- [TEXT EXTRACT]:
— START —

Actually we are discussing about this problem.

For such tracking events (PERF_RECORD_FORK...), we have dummy event so
it is possible for us to receive tracking events from a separated
channel, therefore we don't have to parse every events to pick those
events out. Instead, we can process tracking events differently, then
more interesting things can be done. For example, squashing those tracking
events if it takes too much memory...

Furthermore, there's another problem being discussed: if userspace
ringbuffer
is bytes based, parsing event is unavoidable. Without parsing event we are
unable to find the new 'head' pointer when overwriting. Instead, we are
thinking about a bucket-based ringbuffer that, let perf maintain a series
of bucket, each time 'poll' return, perf copies new events to the start of
a bucket. If all bucket is occupied, we drop the oldest bucket. Bucket-based
ringbuffer watest some memory but can avoid event parsing.

— END —

- [INFORMATION PROVIDED]:
— START —

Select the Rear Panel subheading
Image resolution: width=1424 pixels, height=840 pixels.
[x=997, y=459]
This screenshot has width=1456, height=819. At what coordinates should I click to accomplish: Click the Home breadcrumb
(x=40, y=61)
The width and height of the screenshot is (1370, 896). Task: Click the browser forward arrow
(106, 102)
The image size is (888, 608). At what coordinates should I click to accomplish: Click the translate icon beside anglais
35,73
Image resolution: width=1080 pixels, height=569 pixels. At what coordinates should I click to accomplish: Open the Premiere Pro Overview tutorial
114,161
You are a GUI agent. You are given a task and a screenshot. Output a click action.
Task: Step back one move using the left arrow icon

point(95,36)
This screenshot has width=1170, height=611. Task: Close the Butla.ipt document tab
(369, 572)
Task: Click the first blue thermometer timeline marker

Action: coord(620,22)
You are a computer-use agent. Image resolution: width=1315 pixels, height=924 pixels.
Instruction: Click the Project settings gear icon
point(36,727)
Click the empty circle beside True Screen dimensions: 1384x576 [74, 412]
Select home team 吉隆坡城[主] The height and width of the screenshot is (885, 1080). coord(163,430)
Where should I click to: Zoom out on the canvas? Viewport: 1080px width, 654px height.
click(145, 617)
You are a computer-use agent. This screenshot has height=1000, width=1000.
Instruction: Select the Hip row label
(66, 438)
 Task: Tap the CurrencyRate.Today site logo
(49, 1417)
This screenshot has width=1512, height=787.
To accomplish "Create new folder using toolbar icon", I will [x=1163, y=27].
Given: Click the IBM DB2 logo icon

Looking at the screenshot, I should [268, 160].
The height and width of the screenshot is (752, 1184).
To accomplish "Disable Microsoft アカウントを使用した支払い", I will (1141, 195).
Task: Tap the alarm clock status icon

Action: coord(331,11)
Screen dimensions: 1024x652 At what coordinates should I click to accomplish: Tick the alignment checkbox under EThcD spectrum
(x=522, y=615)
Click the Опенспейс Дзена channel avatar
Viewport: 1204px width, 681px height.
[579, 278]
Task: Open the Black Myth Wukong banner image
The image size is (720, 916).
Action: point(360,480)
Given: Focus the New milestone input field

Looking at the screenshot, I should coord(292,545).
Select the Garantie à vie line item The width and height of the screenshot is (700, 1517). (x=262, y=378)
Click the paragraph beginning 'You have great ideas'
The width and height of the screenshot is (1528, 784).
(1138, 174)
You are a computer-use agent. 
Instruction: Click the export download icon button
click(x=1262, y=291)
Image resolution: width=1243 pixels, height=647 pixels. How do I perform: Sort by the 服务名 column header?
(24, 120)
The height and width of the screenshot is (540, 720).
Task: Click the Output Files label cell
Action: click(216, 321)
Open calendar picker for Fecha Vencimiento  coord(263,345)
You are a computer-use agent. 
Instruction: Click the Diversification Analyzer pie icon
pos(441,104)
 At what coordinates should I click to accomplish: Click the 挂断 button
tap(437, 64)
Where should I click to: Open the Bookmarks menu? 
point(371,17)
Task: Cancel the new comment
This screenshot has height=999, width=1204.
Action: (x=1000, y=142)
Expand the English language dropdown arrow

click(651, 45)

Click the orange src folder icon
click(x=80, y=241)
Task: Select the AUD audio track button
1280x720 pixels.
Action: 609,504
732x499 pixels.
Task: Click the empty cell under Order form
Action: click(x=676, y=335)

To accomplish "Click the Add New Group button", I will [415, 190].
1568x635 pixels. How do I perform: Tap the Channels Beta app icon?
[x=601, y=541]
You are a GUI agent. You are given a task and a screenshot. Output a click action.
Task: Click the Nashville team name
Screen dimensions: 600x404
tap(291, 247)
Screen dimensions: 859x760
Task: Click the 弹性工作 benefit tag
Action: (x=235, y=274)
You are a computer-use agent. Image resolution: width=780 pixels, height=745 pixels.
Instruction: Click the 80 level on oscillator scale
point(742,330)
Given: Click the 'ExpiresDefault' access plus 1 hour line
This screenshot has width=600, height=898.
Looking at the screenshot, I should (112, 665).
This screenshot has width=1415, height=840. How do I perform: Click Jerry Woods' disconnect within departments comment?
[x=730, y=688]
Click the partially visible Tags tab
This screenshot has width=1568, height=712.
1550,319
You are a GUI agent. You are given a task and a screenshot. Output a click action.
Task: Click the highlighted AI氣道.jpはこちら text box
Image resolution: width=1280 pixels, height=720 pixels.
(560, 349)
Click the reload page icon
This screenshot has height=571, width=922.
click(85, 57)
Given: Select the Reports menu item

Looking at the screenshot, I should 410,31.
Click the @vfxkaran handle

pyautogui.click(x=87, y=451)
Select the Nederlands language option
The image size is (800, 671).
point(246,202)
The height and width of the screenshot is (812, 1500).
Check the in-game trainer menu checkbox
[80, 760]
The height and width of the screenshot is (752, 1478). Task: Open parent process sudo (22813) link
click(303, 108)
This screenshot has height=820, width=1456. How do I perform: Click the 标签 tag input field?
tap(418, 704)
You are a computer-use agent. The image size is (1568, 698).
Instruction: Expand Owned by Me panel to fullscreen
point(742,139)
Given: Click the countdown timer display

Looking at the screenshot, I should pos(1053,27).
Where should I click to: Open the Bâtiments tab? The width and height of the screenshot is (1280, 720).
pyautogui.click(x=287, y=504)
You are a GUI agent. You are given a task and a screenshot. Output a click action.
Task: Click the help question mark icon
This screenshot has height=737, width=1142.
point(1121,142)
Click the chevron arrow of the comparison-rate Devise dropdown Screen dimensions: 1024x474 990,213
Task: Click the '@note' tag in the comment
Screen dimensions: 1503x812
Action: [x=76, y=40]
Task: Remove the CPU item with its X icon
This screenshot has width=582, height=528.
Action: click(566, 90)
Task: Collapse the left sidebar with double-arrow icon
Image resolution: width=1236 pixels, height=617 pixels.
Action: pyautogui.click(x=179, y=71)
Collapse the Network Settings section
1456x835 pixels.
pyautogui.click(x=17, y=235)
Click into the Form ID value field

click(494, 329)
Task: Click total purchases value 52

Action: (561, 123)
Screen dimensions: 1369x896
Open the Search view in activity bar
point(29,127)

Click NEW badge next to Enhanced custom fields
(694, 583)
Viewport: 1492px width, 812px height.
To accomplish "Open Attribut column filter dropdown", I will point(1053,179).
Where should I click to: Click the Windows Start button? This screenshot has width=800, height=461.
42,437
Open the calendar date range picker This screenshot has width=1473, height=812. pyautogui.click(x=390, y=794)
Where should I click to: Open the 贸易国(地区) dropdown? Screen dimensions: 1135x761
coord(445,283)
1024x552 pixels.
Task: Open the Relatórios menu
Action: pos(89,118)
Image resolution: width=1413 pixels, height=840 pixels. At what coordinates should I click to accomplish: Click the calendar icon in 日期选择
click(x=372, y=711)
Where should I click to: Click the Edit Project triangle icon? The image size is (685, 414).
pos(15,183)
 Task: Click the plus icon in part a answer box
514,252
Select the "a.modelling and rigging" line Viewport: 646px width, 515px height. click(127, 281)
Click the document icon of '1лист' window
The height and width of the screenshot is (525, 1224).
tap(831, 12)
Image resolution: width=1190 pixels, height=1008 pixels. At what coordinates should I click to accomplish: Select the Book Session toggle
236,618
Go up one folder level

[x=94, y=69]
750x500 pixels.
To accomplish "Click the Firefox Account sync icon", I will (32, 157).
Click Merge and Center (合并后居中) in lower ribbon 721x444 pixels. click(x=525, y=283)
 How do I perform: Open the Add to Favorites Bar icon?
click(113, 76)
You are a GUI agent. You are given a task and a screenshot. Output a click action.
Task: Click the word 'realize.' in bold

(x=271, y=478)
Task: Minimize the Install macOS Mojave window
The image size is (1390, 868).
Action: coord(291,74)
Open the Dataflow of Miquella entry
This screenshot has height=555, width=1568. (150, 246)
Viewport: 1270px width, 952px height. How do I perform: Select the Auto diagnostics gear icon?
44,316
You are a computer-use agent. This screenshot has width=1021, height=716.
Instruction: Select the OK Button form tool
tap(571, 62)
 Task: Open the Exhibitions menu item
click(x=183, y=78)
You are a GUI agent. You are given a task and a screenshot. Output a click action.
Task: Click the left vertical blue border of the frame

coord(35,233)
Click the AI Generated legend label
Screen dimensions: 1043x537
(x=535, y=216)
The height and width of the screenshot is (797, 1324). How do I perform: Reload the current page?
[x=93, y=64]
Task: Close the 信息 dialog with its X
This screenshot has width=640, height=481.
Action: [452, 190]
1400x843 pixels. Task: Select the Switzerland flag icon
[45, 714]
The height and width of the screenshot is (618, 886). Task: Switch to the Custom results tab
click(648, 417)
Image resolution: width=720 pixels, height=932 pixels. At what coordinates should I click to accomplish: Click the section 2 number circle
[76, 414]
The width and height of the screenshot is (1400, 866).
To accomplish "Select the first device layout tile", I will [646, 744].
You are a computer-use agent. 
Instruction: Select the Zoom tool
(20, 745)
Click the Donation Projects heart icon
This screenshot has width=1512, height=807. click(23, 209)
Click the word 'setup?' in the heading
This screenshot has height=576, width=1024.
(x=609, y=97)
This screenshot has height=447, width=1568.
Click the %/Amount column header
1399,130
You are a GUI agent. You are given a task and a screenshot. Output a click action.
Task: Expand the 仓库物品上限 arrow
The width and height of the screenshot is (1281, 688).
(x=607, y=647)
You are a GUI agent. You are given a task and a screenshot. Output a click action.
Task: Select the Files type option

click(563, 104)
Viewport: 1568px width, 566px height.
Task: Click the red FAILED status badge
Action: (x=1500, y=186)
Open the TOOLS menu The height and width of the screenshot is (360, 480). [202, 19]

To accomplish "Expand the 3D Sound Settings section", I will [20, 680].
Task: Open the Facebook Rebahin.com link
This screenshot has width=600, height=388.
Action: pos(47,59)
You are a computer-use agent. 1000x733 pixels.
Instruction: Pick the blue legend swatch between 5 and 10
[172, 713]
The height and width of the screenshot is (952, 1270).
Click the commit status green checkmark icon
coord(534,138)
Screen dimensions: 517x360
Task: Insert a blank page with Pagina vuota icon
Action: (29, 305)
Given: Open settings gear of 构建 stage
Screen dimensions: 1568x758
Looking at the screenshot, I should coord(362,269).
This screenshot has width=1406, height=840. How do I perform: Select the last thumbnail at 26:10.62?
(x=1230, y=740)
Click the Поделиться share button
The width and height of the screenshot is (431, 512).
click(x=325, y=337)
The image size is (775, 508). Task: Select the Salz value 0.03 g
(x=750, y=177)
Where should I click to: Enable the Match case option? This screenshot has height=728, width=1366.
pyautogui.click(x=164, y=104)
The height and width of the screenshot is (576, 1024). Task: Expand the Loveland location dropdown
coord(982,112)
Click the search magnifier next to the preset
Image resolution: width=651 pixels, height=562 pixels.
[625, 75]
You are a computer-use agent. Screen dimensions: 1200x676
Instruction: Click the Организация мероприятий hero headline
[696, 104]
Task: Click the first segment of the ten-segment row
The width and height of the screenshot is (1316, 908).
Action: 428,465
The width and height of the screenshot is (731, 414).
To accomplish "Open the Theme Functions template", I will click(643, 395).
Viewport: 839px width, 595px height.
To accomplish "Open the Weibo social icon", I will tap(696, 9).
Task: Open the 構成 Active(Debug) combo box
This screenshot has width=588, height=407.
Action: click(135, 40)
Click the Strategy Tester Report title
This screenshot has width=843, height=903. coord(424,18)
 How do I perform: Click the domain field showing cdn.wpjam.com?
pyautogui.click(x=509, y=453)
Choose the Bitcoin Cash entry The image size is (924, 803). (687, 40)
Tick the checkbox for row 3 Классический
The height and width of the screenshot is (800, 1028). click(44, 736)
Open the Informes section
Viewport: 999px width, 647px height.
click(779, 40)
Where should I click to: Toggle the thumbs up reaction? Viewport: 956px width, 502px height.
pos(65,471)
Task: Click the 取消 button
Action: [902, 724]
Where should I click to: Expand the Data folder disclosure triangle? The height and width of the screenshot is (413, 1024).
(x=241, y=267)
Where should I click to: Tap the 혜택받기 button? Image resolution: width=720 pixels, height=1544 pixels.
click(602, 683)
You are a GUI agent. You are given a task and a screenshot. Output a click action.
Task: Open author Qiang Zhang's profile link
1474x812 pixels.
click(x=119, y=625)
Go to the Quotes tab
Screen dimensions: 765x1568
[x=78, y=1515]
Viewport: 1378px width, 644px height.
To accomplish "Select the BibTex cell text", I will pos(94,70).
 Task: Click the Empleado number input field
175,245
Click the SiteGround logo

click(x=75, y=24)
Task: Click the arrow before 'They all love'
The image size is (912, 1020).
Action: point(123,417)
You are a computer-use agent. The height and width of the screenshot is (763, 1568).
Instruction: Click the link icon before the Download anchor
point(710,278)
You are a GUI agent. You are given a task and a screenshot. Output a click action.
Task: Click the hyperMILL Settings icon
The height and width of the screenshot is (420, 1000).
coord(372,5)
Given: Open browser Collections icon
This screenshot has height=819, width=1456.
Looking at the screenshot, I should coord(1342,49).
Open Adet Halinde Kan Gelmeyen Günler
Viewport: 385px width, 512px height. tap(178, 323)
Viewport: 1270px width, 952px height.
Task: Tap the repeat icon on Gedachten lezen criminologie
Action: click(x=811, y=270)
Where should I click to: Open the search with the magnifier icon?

— END —

- [TASK DESCRIPTION]:
Continue the passage about perf's tracking events and bucket-based ringbuffer, starting after its final sentence.

- [REPLY TO THE TASK]:
And there's many other problems in this patch. For example, when SIGUSR2 is
received, we need to do something to let all perf events start dumping.
Current implementation can't ensure we receive events just before the
SIGUSR2 if we not set 'no-buffer'.

Also, output events are in one perf.data, which is not user friendly.
Our final goal is to make perf a daemonized moniter, which can run 7x24
in user's environment. Each time a glitch is detected, a framework sends
a signal to perf to get a perf.data from it perf. The framework manage
those perf.data like logrotate, help developer analysis those glitch.

We are seeking the route implementing the final monitor. This patch is
an attempt to let you know what we want and get your thought about it.
Looks like you agree out basic idea. That's good. Then we decide to
start from some small feature to support the final goal. For example:
snapshot mode for specific events:

# perf record -a -e cycles/snapshot/

And when C-c is pressed, for cycles event, only those data still in
kernel would be dump.

Thank you.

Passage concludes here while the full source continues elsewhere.